● Questions on the material
a - In the Valentine's Day piece below, what two slogans did Interflora come up with?
b - Reproduce the Valentine's Day piece below word for word, starting at "No-one has a" and ending at "come up with?".
c - Carry on writing the Valentine's Day piece below, picking up after its final sentence.

It's Valentine's month. It used to only last a day, but, like

Christmas, the preparations start earlier every year, so that by the

time the big day arrives, only a visitor from planet Zog could claim

ignorance of the most romantic date in the calendar. Or of the absolute

necessity of confirming your undying love on that day with a bunch of

colourful foliage. Such is the power of marketing.

No-one has a bigger stake in this market than Interflora, for whom

Valentine's Day is probably as important as Christmas to a Norfolk

turkey farmer - only without the giblets. Theirs was a brief to set even

the most hardened creative heart all of a flutter: remind people that

their relationship could be immeasurably improved with a quick phone

call or visit to the Interflora website. So what did they come up with?

'Tit elation' and 'Floral sex'. Now, I know that there is a connection

between giving good foliage and receiving carnal favours, but I ask you.

● Supplied information
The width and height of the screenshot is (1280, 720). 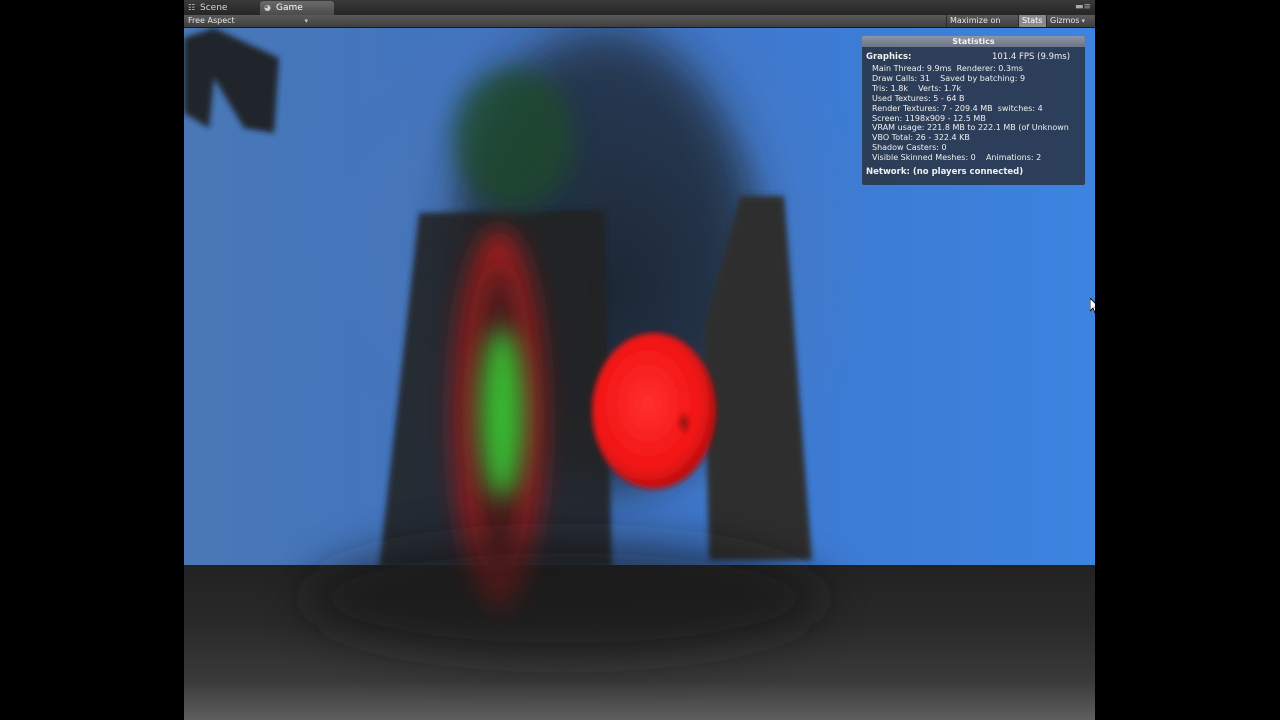 I want to click on maximize-on-play-button: Maximize on Play, so click(x=982, y=26).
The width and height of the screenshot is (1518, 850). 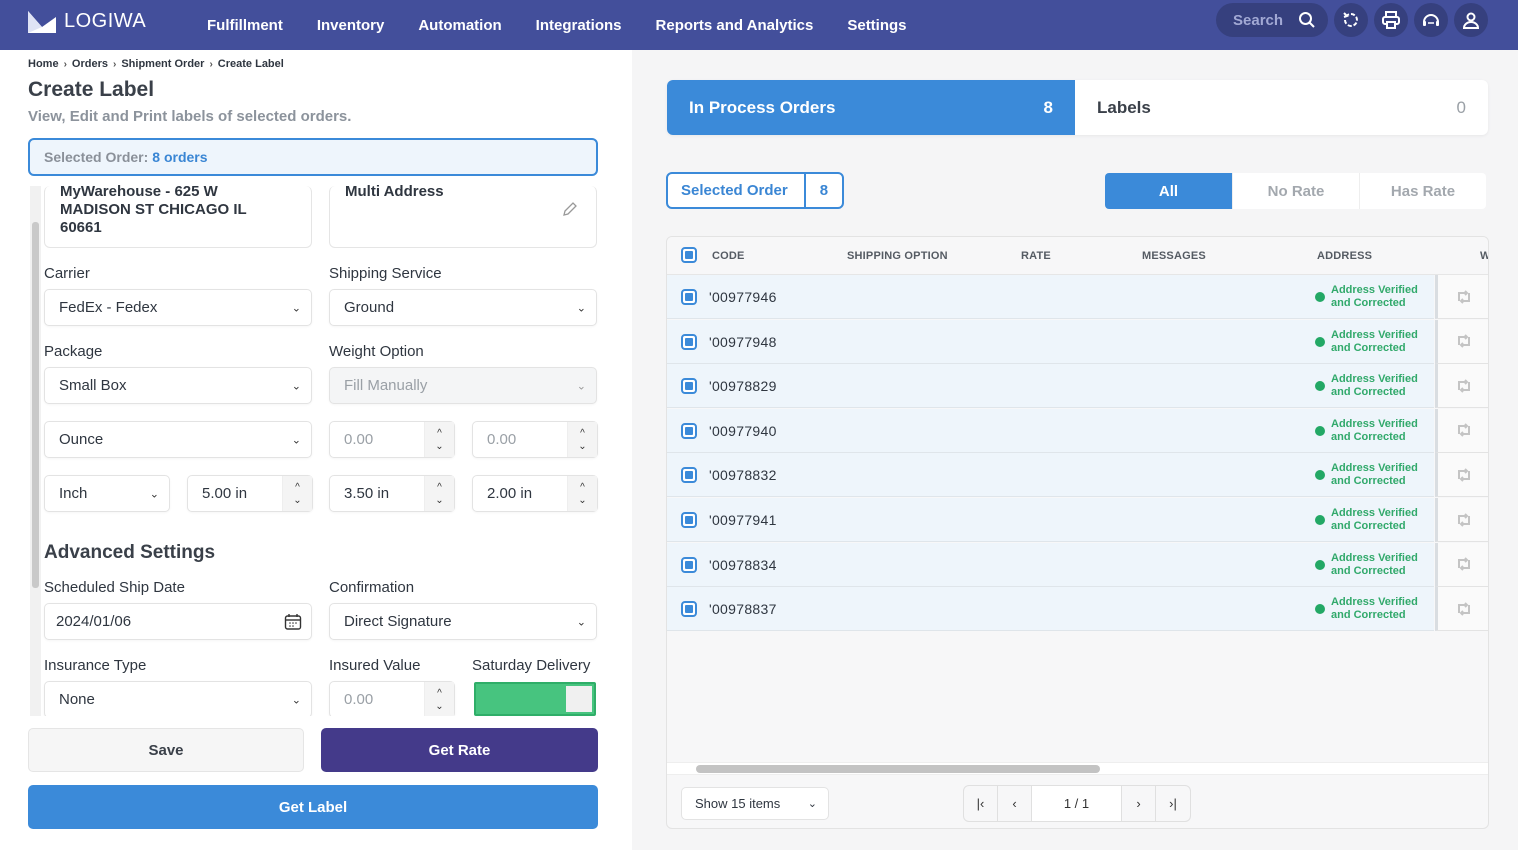 What do you see at coordinates (1296, 191) in the screenshot?
I see `filter-no-rate: No Rate` at bounding box center [1296, 191].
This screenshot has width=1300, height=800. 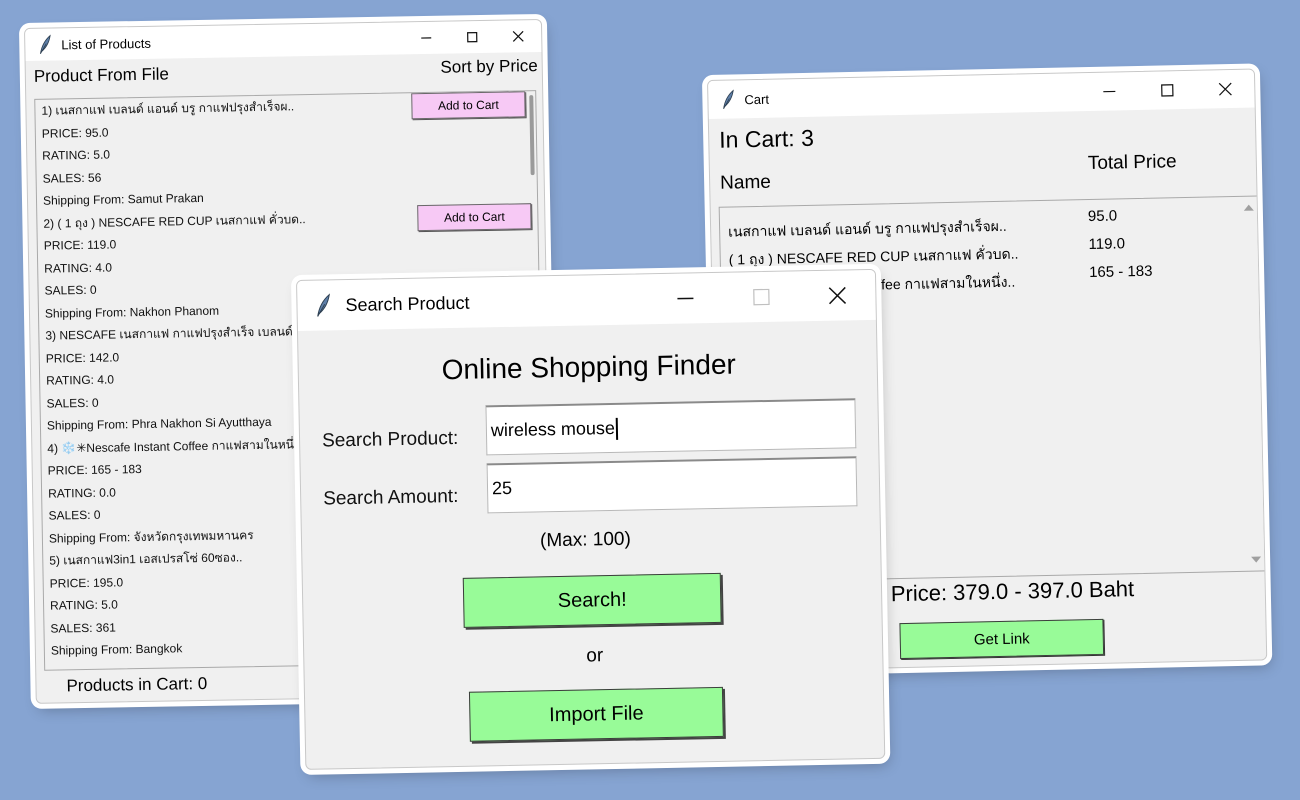 I want to click on search-product-label: Search Product:, so click(x=390, y=440).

● Activity answers
a - 'Tit elation' and 'Floral sex'.

b -
No-one has a bigger stake in this market than Interflora, for whom

Valentine's Day is probably as important as Christmas to a Norfolk

turkey farmer - only without the giblets. Theirs was a brief to set even

the most hardened creative heart all of a flutter: remind people that

their relationship could be immeasurably improved with a quick phone

call or visit to the Interflora website. So what did they come up with?

c -
They'll be offering a guaranteed shag on all purchases over £30


Still unrequited, it's on to the week's big film. Big, at least, in

terms of budget and length (90 seconds). The Lloyds/TSB ad has lots of

famous people - some so newly famous I didn't recognise them - who have

all been asked a rather tortuous question: 'If you could bank a precious

moment (or a taste or a smell etc.), what would it be?' There then

follows a kind of Desert Island discs with visuals as they tell us. At

the end, the voice-over says: 'If you could bank with one bank we'd like

it to be us.' I'm sure they would. The trouble is, they haven't given me

one single persuasive reason to do so. 'We have a lot of little

improvements for this year' continues the voice, but unfortunately it

never tells us what those might be. One little improvement would be to

stop advertising unless, or until, there is a clear, differentiating

customer benefit to communicate.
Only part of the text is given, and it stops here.